- WORK INSTRUCTIONS: Starting at the top of the entries below, set down each line exactly as written, and stop after the line containing "Charge to Room".

- RECORDS FOR THIS TASK:
• • • •
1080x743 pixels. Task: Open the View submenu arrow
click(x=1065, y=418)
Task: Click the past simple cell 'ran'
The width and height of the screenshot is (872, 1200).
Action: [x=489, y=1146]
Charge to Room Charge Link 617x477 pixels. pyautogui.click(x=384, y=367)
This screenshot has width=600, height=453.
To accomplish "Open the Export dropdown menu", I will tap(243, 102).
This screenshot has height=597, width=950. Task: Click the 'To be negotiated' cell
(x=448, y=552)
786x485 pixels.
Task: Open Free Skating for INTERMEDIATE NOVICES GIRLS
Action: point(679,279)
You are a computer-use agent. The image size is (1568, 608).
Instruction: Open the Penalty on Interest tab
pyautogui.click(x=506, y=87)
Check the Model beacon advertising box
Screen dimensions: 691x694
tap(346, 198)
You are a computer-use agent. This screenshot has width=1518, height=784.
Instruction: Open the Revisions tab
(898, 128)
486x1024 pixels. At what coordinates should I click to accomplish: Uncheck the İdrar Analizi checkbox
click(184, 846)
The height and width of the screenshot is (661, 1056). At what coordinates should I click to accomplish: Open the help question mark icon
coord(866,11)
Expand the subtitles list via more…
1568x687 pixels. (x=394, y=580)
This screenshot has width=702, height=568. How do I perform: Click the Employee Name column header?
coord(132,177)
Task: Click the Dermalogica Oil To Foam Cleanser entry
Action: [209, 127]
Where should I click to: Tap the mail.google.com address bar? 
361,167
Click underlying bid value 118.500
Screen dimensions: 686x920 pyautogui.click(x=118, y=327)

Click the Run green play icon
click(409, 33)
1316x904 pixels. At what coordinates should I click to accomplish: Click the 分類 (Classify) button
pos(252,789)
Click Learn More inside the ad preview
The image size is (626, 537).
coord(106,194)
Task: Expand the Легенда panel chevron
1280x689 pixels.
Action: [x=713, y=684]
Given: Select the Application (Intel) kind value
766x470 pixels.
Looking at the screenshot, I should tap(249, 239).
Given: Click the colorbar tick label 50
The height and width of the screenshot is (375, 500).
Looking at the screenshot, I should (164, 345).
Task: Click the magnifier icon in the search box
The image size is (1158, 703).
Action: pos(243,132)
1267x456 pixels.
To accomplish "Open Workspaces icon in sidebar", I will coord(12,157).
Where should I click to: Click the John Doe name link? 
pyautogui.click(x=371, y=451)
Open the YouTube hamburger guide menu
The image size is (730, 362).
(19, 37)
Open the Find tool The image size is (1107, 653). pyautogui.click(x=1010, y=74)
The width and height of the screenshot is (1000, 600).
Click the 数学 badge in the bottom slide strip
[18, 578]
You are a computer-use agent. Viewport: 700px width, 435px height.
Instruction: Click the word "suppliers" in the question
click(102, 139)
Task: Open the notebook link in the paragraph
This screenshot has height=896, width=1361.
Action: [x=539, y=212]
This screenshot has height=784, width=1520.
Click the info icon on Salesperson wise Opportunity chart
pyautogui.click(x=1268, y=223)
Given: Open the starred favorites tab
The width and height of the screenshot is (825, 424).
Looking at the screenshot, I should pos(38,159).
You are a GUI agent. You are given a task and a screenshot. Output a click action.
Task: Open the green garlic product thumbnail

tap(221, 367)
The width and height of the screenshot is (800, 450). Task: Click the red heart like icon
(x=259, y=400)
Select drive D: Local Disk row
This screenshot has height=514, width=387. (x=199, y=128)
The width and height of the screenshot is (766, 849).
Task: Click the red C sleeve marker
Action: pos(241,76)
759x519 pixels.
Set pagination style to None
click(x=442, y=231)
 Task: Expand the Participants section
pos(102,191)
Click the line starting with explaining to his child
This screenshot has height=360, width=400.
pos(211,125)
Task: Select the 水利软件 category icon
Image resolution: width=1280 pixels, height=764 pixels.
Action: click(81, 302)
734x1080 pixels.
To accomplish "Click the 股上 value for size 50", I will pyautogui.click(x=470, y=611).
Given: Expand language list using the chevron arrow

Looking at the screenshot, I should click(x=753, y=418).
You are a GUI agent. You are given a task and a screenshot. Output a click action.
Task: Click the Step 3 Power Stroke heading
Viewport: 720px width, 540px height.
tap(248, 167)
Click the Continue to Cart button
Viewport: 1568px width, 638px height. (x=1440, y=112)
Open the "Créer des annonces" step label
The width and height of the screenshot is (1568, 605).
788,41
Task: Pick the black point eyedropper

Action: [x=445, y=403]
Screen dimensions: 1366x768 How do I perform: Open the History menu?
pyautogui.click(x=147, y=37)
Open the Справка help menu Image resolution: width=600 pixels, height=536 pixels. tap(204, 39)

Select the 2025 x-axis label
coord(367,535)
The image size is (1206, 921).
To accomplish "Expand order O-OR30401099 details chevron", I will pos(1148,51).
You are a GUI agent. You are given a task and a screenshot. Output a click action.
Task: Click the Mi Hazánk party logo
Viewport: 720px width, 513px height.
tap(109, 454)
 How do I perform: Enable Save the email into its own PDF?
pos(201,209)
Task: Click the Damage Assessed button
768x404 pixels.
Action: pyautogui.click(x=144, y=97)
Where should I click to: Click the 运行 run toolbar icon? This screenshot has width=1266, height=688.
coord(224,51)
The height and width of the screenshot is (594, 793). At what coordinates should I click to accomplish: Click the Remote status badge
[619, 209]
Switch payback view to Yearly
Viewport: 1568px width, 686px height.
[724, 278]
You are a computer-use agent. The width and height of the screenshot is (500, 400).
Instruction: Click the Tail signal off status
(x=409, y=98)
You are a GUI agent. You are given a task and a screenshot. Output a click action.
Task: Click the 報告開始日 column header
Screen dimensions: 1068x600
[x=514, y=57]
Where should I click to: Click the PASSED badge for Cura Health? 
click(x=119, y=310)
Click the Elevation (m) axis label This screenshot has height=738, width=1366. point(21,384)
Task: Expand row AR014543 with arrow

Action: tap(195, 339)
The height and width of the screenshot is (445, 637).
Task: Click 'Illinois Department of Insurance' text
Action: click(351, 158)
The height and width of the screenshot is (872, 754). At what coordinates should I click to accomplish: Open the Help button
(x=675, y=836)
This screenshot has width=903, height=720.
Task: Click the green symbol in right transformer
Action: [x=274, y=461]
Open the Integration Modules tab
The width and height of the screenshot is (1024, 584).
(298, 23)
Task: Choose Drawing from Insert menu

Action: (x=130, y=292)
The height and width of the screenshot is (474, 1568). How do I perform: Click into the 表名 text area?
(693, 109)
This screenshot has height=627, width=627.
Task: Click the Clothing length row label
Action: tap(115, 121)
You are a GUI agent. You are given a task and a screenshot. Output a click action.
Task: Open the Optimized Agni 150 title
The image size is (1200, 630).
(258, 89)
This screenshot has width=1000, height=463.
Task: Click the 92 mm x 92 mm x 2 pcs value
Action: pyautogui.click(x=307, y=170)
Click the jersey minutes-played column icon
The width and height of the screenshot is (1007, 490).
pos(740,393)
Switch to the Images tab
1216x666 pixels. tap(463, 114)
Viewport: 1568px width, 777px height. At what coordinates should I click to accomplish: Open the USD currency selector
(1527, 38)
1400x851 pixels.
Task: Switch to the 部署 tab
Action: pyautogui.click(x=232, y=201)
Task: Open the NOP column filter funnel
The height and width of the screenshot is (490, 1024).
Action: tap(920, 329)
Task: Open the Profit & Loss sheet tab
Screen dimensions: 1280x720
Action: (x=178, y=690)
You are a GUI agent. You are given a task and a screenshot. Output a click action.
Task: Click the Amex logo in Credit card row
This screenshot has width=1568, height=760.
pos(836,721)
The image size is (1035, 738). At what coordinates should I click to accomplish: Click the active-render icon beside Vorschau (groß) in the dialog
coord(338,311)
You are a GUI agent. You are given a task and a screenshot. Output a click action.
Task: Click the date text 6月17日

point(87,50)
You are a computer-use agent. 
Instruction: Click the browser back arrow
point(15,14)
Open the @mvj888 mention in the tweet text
• • • •
- TASK ANSWER:
1080x743 pixels. Task: Open the View submenu arrow
click(x=1065, y=418)
Task: Click the past simple cell 'ran'
The width and height of the screenshot is (872, 1200).
Action: [x=489, y=1146]
Charge to Room Charge Link 617x477 pixels. pyautogui.click(x=384, y=367)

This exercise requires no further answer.